Task instructions: Convert the stretch of records below from the line containing "Task: Uncheck the '5. Collage' item checkbox" through the line containing "Action: pyautogui.click(x=44, y=331)" into a numbered list with no blank lines. Leave the pictures out.

Given information:
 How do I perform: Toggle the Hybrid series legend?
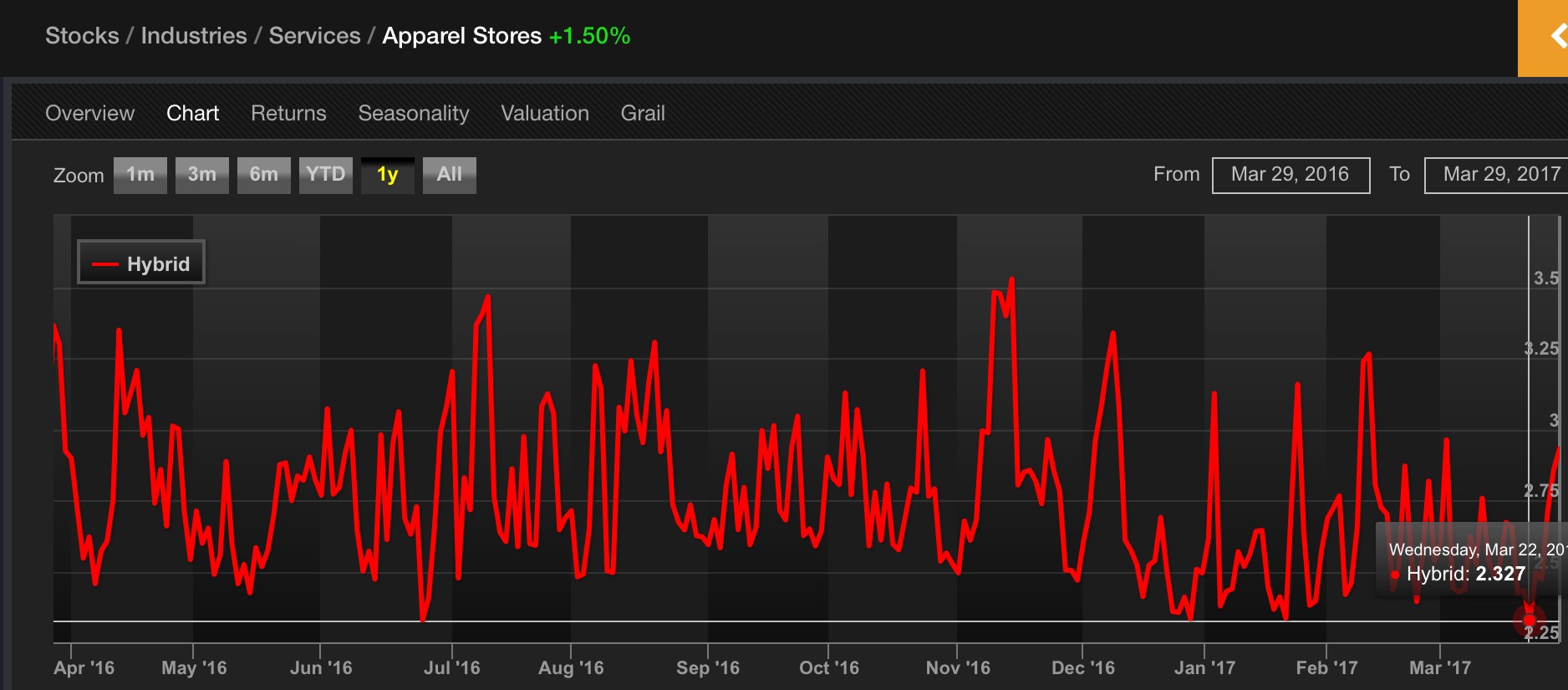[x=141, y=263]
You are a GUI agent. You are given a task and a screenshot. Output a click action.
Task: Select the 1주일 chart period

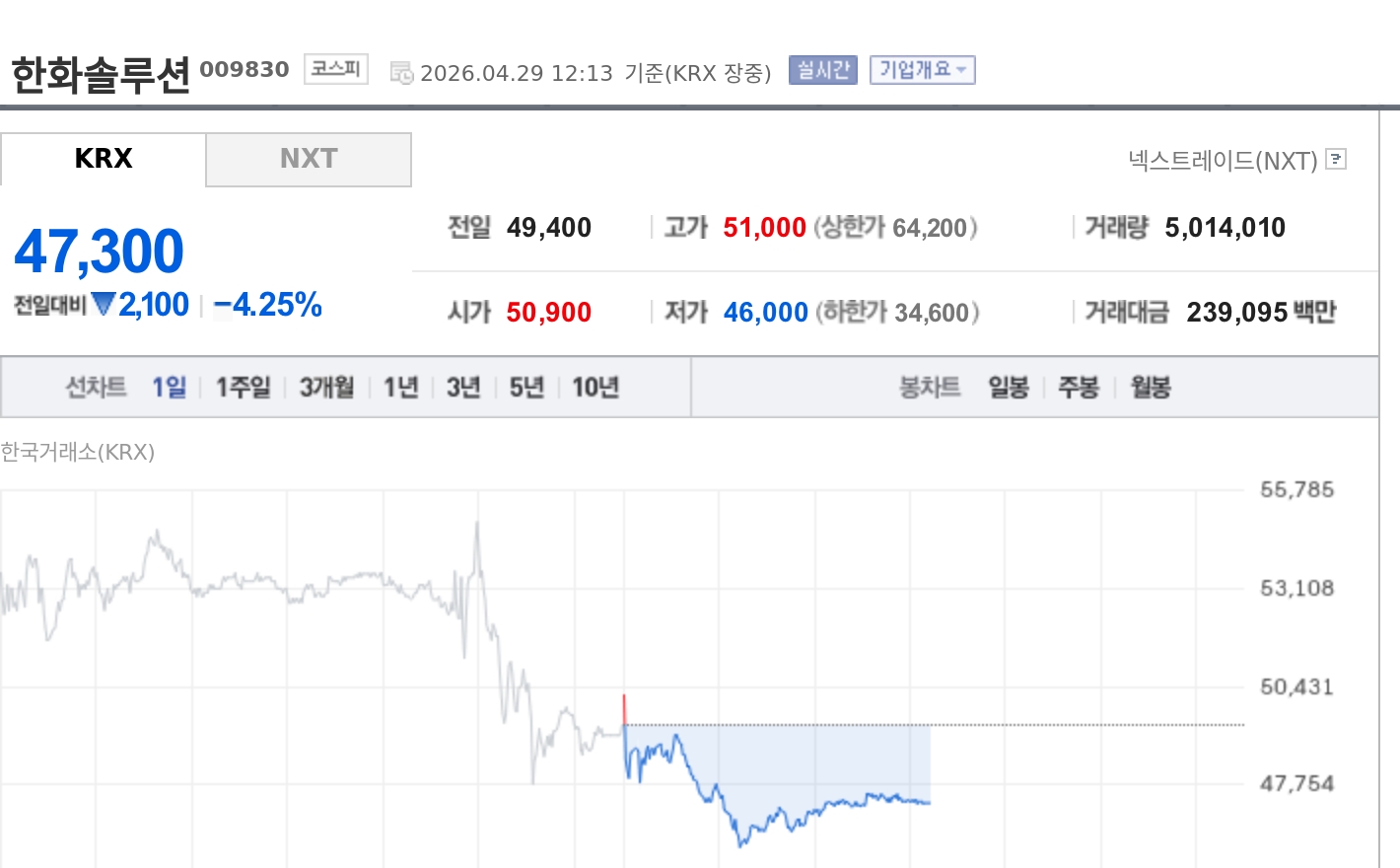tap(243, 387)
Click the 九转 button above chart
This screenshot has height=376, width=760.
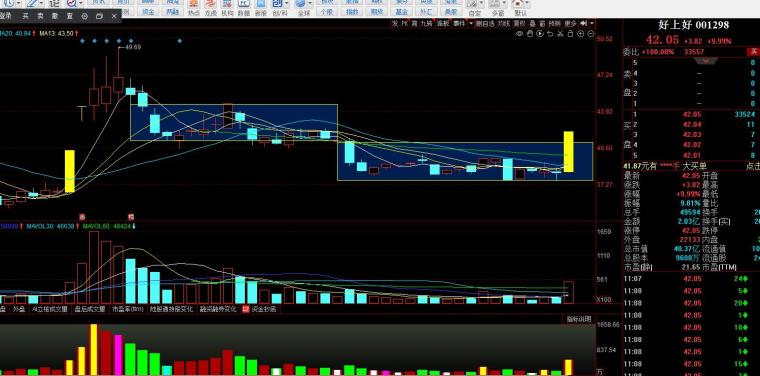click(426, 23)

...

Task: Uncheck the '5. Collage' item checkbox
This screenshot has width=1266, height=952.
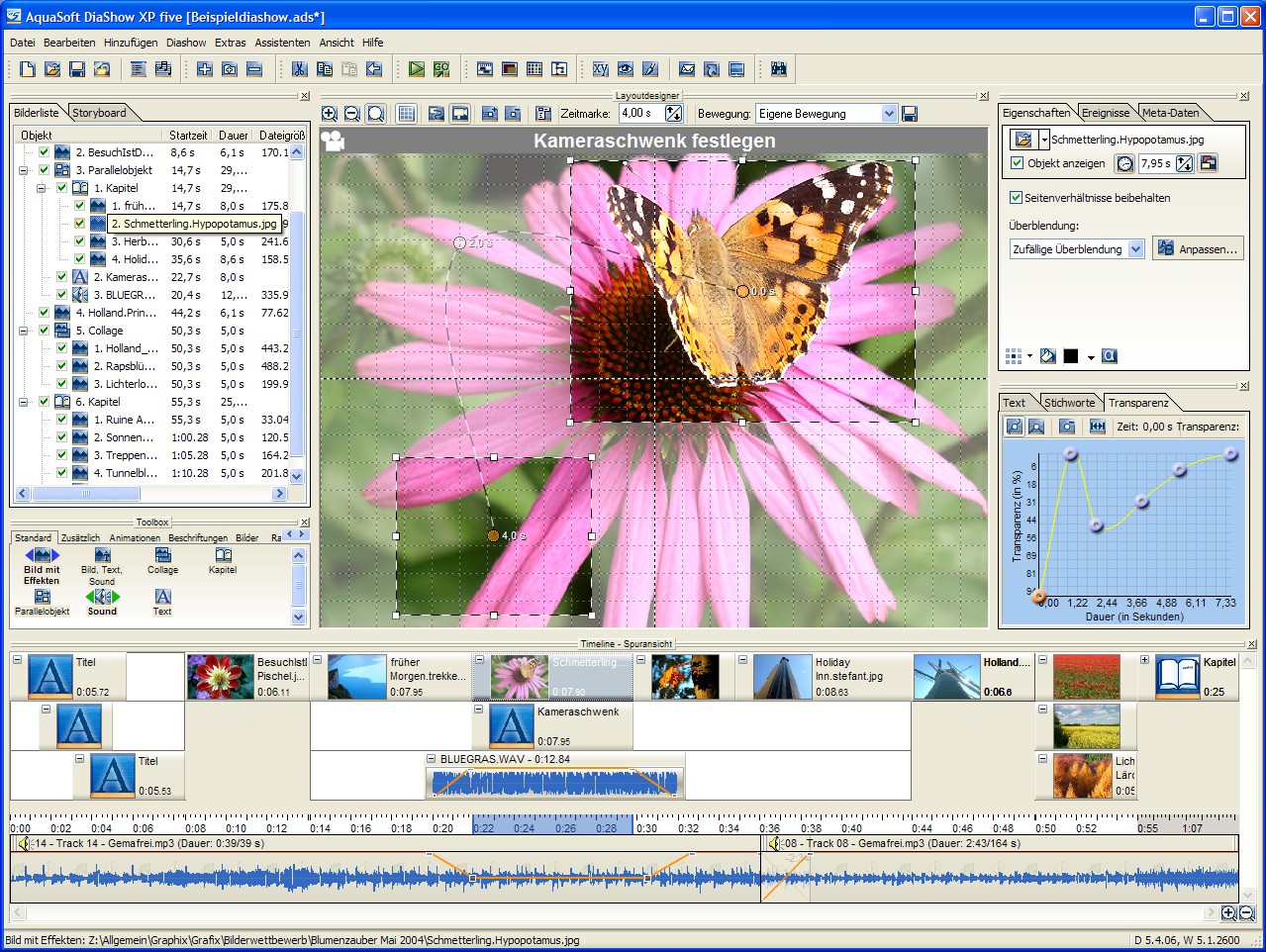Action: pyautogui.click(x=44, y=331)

* * *

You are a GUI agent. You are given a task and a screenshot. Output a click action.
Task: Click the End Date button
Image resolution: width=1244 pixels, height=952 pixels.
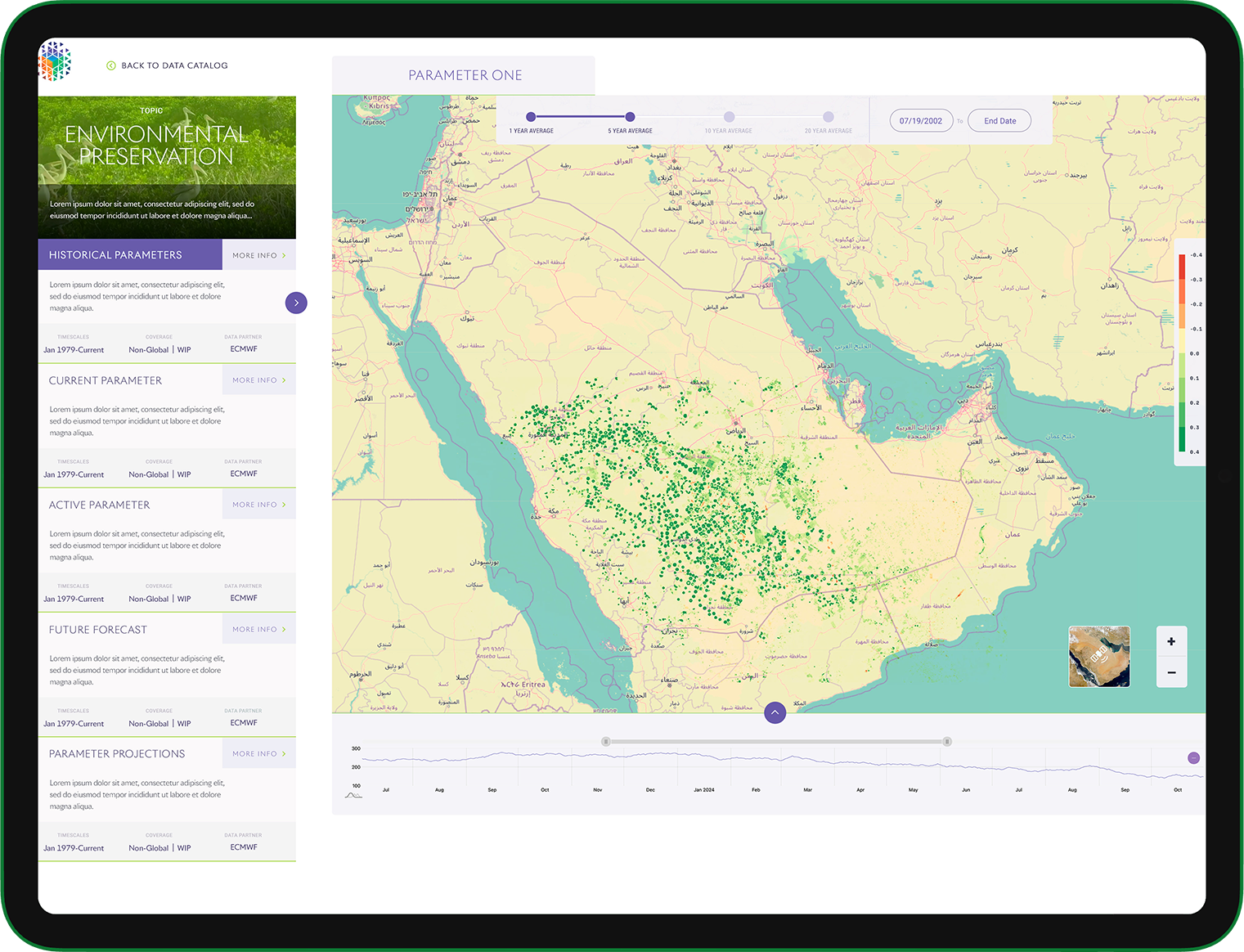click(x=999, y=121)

Answer to the task:
1. Task: Uncheck the '5. Collage' item checkbox
2. This screenshot has width=1266, height=952.
3. Action: pyautogui.click(x=44, y=331)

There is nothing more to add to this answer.